#### [DATA]
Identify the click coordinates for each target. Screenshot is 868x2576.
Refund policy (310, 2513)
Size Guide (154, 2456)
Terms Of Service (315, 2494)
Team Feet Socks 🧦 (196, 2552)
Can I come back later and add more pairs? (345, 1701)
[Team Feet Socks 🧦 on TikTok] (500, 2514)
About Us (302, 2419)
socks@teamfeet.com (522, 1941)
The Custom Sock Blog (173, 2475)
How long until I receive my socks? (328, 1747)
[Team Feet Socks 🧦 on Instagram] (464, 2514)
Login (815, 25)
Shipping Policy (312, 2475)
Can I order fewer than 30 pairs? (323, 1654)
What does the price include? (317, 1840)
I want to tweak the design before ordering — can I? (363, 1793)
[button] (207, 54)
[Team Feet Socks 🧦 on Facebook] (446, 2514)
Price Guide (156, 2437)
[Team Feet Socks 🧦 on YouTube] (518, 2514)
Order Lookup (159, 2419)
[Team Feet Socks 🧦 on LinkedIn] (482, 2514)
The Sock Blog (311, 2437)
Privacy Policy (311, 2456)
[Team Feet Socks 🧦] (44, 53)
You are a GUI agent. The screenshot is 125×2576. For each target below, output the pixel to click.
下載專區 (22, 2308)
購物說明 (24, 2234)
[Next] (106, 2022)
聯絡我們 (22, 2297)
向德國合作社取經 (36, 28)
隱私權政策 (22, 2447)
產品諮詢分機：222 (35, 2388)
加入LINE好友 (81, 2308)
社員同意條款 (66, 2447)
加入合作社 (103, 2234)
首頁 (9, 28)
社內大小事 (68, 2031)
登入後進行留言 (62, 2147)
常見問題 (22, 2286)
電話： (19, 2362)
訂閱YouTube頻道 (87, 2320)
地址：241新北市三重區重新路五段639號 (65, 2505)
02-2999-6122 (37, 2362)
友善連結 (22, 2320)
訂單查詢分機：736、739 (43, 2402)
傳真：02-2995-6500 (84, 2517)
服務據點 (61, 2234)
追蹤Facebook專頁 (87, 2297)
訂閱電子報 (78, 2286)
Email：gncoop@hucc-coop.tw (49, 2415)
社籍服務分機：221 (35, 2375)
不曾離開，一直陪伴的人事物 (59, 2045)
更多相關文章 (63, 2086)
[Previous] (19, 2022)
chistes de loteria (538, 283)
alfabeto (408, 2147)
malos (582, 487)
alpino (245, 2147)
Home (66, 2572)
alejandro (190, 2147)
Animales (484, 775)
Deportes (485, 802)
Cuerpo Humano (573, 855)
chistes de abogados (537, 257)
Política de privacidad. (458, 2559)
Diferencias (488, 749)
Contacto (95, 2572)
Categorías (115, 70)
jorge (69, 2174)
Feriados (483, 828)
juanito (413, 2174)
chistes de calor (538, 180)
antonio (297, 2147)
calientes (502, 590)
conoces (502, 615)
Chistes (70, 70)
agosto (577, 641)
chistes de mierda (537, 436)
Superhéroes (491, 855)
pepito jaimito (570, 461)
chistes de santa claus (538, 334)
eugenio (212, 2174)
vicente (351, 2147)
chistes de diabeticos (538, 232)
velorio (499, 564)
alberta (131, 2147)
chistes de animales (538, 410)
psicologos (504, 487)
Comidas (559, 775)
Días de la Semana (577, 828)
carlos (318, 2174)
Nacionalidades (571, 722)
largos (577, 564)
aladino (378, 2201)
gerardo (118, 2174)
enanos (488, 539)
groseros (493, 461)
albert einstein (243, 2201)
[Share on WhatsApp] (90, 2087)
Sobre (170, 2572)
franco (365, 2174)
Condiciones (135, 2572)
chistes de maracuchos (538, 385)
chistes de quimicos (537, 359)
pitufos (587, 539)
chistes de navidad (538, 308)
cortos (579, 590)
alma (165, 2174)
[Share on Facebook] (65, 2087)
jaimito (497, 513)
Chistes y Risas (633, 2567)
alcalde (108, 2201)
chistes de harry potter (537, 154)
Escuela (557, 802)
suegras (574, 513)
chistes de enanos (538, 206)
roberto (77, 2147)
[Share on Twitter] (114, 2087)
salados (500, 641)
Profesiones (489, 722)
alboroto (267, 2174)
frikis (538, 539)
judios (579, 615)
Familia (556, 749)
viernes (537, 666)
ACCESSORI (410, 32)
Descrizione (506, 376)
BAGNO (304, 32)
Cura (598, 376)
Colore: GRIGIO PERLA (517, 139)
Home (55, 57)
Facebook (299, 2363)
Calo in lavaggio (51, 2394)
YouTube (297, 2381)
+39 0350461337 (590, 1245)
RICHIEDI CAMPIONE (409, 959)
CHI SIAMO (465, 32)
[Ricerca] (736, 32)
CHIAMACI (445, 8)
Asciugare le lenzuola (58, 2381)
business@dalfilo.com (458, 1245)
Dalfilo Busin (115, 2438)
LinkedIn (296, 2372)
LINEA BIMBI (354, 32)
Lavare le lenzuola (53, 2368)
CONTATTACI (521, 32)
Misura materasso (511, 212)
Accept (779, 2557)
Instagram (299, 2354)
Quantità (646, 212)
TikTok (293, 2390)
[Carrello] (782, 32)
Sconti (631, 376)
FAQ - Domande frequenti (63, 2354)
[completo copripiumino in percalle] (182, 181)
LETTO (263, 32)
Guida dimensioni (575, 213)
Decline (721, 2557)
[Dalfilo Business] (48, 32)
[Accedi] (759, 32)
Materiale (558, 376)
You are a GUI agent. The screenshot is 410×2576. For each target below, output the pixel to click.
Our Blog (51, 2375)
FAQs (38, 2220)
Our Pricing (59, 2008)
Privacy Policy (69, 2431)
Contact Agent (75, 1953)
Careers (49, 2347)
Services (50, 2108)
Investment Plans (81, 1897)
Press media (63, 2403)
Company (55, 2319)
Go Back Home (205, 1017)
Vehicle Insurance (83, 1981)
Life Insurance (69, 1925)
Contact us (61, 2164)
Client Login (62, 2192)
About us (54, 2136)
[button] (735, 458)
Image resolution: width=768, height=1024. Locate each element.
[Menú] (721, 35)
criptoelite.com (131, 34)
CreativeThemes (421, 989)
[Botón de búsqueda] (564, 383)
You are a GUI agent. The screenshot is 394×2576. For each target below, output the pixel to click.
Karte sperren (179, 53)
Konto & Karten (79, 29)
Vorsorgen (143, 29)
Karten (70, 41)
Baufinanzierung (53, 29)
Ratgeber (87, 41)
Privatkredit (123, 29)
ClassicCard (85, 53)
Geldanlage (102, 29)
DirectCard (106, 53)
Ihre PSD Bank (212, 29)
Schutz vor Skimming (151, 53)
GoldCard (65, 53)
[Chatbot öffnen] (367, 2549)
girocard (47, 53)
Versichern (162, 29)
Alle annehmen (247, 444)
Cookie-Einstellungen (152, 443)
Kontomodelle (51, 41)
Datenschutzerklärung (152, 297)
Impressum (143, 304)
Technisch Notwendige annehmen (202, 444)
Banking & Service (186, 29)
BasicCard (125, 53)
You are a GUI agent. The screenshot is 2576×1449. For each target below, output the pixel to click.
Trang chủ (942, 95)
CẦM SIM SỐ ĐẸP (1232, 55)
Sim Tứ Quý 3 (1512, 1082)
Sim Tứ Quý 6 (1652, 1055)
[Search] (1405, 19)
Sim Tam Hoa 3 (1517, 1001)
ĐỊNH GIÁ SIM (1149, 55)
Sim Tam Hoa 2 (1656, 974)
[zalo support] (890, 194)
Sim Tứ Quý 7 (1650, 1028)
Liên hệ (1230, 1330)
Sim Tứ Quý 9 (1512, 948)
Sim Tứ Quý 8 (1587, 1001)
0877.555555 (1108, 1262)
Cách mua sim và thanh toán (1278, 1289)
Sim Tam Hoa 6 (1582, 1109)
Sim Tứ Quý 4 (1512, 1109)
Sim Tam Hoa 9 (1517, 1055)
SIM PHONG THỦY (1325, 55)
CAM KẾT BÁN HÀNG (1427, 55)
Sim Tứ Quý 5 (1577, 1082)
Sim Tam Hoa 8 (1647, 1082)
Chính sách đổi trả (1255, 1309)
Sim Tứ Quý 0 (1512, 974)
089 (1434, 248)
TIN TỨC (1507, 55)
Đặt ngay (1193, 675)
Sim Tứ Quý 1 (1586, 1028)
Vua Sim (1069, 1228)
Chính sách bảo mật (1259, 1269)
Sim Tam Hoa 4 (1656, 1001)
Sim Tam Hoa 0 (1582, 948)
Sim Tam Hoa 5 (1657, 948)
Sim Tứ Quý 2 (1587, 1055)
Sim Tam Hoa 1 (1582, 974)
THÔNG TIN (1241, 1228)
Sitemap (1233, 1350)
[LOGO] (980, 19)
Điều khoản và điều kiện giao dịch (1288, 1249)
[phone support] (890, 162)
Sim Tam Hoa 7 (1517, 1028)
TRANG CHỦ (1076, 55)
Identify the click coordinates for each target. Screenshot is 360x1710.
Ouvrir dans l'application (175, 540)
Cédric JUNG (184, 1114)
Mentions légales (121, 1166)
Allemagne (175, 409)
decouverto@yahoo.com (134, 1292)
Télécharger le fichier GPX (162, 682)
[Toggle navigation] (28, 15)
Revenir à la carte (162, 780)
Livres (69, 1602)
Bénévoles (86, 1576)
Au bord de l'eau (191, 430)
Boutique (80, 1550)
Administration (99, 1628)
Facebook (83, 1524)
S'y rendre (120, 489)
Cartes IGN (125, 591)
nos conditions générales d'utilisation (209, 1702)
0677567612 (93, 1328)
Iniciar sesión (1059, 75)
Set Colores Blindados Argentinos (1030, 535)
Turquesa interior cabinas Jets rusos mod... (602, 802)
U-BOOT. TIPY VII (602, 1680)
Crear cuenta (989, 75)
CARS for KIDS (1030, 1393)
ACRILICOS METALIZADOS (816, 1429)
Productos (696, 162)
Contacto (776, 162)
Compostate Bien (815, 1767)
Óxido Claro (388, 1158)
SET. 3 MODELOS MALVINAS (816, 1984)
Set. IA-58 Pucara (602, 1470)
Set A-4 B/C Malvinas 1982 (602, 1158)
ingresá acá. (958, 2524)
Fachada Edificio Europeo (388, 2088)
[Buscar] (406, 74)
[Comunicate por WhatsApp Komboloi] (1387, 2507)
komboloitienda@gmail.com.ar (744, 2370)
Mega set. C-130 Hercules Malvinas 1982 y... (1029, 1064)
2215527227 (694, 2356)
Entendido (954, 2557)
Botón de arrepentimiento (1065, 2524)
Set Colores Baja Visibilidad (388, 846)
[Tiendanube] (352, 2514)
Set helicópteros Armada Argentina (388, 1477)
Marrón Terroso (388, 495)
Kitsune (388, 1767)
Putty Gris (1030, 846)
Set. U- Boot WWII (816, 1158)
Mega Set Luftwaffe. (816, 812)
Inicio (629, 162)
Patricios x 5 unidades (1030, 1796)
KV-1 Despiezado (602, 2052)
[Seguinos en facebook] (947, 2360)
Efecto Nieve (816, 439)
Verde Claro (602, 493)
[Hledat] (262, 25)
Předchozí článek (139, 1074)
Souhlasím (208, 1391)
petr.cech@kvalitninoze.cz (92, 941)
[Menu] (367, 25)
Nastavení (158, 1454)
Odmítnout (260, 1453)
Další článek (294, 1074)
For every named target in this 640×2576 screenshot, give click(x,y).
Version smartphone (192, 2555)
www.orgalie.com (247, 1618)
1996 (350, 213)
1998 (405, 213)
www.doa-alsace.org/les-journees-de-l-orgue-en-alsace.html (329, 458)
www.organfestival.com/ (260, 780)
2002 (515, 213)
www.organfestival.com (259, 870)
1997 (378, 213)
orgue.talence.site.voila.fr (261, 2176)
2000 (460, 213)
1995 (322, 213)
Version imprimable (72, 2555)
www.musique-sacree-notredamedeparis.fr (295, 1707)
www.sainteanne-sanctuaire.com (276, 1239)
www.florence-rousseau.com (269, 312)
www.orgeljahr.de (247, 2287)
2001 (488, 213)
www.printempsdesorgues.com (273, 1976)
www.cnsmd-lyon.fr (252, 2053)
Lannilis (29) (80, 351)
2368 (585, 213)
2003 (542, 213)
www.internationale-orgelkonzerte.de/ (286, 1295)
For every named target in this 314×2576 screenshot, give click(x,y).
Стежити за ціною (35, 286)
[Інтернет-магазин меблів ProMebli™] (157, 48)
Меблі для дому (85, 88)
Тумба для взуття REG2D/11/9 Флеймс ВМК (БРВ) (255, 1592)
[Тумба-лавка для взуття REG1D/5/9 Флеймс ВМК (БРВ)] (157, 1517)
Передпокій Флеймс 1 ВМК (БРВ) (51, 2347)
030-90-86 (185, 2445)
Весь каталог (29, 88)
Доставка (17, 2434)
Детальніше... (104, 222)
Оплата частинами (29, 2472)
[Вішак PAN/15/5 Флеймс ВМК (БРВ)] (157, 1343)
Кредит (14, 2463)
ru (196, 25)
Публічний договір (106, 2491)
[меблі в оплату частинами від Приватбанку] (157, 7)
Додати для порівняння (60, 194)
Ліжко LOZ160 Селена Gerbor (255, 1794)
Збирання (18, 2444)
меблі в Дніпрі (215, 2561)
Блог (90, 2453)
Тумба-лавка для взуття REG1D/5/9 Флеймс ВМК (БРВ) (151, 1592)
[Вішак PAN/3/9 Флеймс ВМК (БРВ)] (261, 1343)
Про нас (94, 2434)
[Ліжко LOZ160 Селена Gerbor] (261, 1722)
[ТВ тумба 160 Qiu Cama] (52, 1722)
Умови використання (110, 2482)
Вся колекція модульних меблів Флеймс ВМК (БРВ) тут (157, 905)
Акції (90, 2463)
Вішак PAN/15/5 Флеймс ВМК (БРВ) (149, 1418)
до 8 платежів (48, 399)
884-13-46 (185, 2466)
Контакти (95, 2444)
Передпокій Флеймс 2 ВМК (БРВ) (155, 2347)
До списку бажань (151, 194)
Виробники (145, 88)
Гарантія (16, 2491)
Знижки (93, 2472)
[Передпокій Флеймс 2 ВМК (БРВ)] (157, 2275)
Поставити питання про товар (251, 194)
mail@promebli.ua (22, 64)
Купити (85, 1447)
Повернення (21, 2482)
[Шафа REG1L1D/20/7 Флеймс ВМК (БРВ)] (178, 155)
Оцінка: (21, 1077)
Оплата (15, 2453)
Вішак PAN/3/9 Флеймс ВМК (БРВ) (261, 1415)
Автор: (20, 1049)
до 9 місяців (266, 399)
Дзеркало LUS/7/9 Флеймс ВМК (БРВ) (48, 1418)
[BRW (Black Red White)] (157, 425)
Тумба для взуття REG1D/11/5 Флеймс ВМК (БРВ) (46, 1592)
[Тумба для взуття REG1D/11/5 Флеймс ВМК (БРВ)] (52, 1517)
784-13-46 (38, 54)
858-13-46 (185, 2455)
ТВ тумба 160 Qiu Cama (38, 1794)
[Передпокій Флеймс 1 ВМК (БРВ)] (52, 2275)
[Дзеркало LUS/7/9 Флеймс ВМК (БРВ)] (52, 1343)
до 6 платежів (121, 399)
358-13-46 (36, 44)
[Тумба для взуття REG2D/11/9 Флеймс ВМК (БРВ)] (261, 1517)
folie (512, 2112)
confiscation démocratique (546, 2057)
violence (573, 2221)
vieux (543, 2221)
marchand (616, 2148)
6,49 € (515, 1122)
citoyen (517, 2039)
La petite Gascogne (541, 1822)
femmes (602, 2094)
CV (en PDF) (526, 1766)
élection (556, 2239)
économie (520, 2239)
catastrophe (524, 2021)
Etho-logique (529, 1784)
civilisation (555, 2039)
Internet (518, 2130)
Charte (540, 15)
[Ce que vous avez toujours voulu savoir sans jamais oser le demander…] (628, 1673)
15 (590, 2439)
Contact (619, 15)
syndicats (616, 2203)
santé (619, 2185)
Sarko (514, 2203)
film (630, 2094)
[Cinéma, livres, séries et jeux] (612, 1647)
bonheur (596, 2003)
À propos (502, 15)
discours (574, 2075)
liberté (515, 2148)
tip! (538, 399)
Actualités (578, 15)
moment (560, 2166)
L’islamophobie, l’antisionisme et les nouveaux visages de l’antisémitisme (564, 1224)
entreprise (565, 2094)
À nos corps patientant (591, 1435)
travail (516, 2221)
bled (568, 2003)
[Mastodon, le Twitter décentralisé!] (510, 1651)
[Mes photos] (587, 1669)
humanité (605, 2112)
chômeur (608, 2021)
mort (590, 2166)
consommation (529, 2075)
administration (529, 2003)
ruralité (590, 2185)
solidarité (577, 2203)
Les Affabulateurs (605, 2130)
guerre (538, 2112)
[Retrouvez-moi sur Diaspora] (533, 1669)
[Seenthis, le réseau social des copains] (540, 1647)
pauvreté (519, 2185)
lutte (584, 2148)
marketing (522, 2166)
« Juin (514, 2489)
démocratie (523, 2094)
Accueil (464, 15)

#### [WORK TASK]
Out of the data above, set down the lines from the one with "Đặt ngay (1193, 675)" to the one with "Sitemap (1233, 1350)", both included, exactly as written and with no additions.

#### [EXERCISE RESPONSE]
Đặt ngay (1193, 675)
Sim Tứ Quý 1 (1586, 1028)
Vua Sim (1069, 1228)
Chính sách bảo mật (1259, 1269)
Sim Tam Hoa 4 (1656, 1001)
Sim Tam Hoa 0 (1582, 948)
Sim Tam Hoa 5 (1657, 948)
Sim Tứ Quý 2 (1587, 1055)
Sim Tam Hoa 1 (1582, 974)
THÔNG TIN (1241, 1228)
Sitemap (1233, 1350)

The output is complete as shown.